> [DIRECTIONS FOR THIS TASK] Say how many lines in the entries hold the string "Kanton", giving the number by itself.

> [RECORDED INFORMATION]

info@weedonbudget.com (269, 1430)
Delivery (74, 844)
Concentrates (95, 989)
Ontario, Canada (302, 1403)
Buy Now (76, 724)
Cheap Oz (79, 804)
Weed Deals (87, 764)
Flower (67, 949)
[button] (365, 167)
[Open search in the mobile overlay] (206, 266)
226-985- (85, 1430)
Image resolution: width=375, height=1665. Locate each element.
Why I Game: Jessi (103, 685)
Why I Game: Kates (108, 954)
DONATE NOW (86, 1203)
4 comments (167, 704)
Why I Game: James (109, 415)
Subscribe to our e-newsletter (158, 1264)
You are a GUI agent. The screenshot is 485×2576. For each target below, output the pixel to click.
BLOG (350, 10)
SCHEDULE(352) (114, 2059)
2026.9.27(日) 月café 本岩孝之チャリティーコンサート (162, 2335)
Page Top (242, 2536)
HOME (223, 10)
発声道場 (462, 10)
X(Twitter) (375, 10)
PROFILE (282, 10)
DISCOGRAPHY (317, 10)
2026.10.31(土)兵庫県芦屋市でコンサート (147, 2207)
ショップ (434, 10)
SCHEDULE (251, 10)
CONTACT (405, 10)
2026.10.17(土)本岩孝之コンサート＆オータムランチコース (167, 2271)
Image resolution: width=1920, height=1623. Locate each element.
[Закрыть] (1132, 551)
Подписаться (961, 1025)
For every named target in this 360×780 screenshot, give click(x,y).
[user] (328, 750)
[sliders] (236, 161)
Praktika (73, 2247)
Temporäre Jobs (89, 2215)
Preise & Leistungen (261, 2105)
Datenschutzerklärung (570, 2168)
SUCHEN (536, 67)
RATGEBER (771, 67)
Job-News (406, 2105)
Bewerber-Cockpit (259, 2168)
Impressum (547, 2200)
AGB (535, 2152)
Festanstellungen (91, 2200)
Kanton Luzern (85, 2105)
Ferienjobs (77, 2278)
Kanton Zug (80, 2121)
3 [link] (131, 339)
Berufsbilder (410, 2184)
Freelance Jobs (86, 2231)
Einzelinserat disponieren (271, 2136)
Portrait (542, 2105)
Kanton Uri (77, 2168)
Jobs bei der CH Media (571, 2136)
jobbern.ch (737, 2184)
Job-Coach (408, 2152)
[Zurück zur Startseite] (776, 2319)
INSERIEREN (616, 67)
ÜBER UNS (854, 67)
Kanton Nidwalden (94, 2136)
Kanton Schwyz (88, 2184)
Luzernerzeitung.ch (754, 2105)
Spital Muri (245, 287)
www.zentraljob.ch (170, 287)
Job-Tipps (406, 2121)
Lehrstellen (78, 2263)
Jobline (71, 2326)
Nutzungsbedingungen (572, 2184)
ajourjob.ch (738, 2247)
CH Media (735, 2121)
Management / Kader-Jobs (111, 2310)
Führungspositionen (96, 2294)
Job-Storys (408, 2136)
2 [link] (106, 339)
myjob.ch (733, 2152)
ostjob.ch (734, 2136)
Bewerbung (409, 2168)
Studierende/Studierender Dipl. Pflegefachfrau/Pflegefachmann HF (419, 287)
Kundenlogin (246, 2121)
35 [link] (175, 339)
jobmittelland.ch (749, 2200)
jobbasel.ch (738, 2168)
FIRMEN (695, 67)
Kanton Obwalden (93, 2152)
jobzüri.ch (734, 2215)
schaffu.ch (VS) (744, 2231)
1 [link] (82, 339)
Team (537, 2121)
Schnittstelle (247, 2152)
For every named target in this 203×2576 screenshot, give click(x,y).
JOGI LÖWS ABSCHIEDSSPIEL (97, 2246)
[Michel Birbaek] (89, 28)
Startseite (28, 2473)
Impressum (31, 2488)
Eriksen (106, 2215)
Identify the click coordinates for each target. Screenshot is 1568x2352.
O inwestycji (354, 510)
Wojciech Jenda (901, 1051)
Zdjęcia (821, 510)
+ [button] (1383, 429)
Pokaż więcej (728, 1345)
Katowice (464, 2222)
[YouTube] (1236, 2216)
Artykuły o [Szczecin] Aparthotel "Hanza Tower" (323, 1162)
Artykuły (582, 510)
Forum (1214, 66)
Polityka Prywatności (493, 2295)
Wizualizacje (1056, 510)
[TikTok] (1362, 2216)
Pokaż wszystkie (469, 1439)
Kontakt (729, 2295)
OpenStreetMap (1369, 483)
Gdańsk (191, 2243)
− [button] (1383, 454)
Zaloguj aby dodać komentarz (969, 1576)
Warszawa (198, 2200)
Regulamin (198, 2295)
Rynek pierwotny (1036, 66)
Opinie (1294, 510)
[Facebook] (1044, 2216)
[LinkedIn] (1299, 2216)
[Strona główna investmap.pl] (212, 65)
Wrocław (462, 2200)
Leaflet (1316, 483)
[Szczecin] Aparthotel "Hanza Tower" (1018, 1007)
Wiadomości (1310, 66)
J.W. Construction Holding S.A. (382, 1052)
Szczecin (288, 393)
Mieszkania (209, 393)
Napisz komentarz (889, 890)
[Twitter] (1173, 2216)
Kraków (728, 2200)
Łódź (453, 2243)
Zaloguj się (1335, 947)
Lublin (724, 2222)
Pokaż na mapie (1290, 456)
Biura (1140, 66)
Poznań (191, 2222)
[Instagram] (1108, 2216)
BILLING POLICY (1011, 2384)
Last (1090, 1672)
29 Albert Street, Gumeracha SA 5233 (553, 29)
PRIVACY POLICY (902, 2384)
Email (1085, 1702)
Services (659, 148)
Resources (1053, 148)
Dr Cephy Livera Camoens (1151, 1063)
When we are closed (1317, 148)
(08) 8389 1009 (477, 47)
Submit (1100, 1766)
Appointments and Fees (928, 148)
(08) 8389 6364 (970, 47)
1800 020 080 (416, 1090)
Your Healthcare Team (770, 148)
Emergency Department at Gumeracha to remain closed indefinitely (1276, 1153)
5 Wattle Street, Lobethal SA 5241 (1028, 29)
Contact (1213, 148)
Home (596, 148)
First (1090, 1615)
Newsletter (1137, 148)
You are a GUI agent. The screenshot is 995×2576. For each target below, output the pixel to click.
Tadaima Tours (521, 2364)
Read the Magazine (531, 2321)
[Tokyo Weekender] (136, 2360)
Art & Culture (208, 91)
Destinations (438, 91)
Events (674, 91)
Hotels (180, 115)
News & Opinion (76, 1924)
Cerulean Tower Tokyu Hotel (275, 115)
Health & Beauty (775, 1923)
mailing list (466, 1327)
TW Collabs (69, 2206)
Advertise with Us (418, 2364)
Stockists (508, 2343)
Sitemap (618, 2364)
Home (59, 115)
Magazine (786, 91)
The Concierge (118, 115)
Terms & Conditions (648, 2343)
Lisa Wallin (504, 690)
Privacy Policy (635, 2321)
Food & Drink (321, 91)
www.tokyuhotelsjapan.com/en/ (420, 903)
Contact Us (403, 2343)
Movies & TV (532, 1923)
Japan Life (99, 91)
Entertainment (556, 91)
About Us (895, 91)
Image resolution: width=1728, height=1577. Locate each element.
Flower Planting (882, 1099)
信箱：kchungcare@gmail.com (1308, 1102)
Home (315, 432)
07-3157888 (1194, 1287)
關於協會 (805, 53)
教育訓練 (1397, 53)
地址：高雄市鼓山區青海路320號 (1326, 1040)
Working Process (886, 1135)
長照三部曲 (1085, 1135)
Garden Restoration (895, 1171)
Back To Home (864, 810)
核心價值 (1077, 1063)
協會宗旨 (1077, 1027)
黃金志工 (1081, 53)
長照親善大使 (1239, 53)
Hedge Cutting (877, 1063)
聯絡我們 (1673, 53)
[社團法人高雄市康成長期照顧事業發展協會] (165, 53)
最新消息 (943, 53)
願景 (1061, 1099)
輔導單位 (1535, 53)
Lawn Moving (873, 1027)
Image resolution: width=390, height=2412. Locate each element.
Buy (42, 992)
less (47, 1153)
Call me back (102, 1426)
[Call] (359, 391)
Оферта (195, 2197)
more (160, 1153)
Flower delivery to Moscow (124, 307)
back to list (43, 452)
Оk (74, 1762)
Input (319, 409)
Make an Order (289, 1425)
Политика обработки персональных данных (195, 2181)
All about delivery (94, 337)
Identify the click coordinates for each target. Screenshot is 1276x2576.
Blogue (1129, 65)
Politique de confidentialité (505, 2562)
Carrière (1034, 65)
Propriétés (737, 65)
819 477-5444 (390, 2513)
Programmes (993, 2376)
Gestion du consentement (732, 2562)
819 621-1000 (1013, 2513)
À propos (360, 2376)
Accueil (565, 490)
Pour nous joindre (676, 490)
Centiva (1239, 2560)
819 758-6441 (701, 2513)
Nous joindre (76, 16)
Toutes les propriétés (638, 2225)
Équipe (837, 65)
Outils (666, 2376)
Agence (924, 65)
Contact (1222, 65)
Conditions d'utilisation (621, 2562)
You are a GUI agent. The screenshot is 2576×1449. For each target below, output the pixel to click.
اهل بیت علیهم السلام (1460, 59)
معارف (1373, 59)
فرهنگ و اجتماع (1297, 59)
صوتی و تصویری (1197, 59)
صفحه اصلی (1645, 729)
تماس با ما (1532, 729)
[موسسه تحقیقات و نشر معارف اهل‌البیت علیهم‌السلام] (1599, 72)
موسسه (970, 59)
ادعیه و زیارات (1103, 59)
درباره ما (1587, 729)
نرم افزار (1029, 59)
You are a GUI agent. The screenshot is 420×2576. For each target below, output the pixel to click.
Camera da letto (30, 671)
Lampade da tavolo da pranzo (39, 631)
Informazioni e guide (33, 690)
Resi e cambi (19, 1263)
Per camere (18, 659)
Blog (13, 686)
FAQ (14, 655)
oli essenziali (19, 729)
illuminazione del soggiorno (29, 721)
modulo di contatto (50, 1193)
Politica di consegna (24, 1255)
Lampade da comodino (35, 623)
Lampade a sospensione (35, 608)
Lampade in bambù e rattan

> [YOUR RESPONSE] 6